Item-finding records:
┏━━

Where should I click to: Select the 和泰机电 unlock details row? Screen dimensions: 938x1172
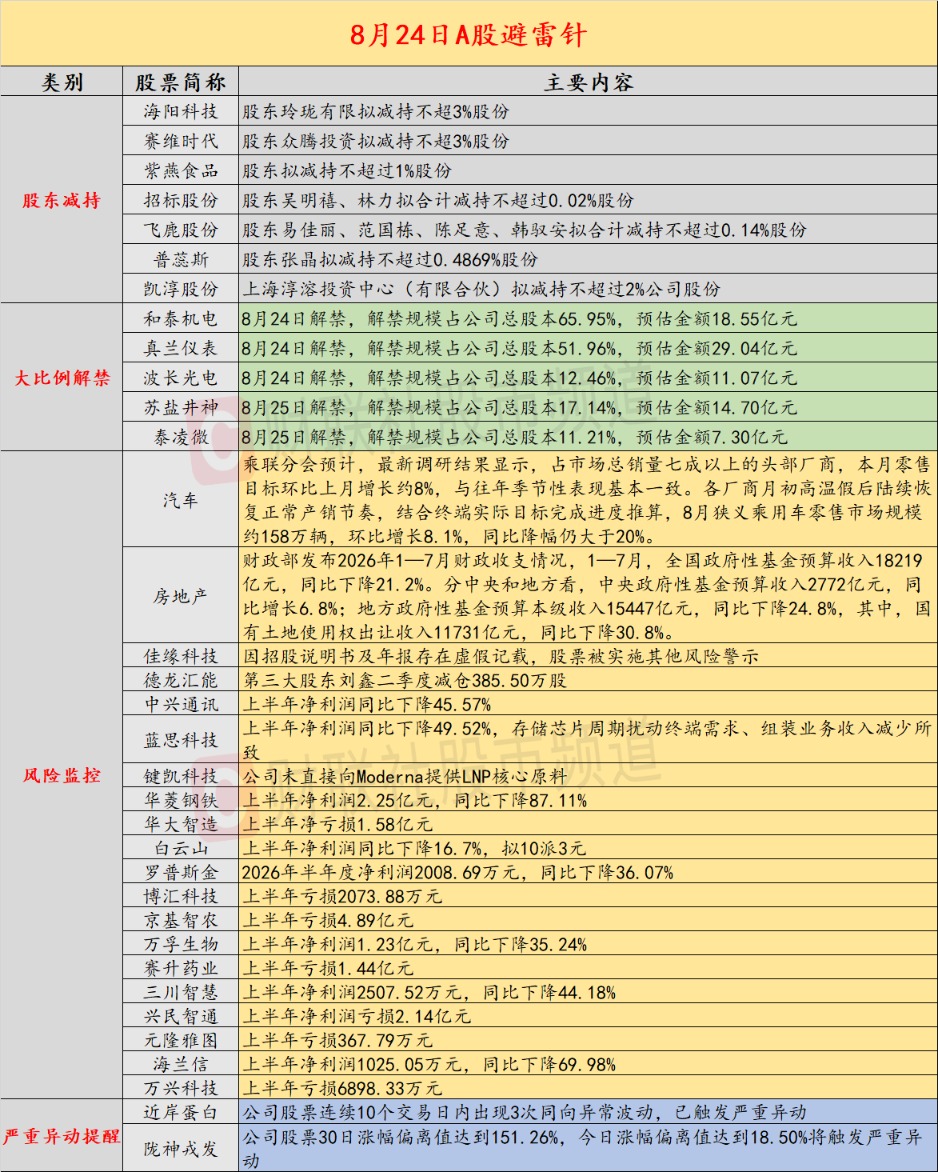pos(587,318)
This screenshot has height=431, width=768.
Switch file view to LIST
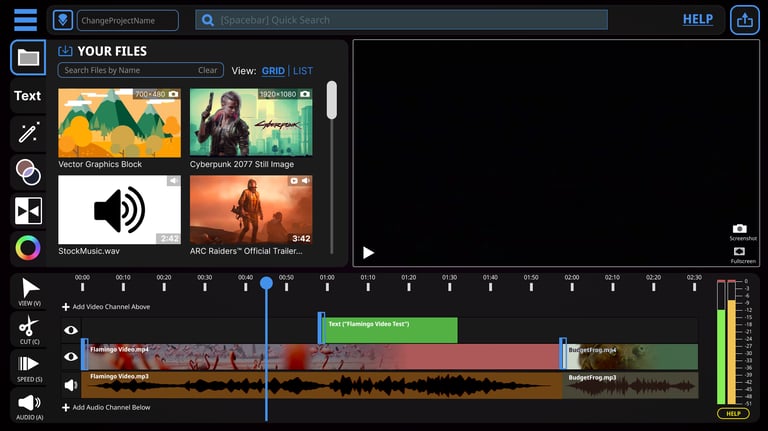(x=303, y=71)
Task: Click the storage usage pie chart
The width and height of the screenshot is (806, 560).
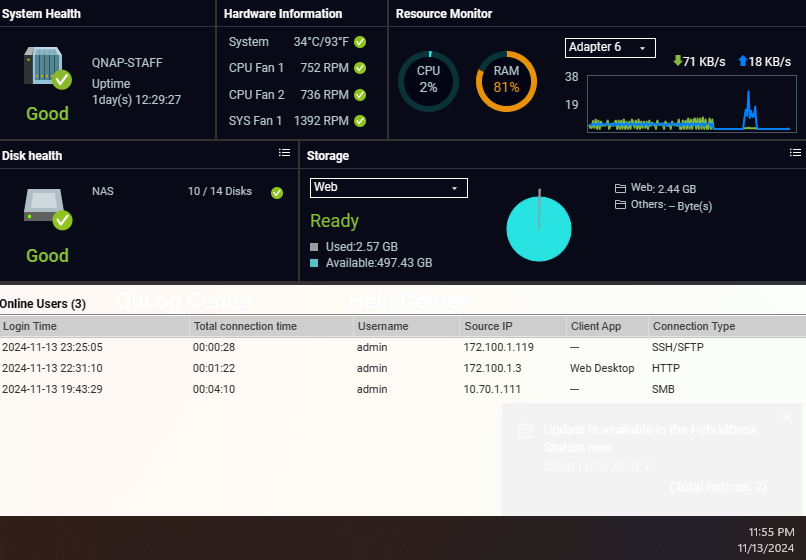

┗━━

WHAT TO PRODUCE:
Convert all the data above into a JSON list of strings with one string per line. Leave out blank lines and the pictures.

THE OUTPUT:
[
  "Where should I click to: Select the 和泰机电 unlock details row? Screen dimensions: 938x1172",
  "pos(587,318)",
  "This screenshot has height=431, width=768.",
  "Switch file view to LIST",
  "(x=303, y=71)",
  "Task: Click the storage usage pie chart",
  "The width and height of the screenshot is (806, 560)."
]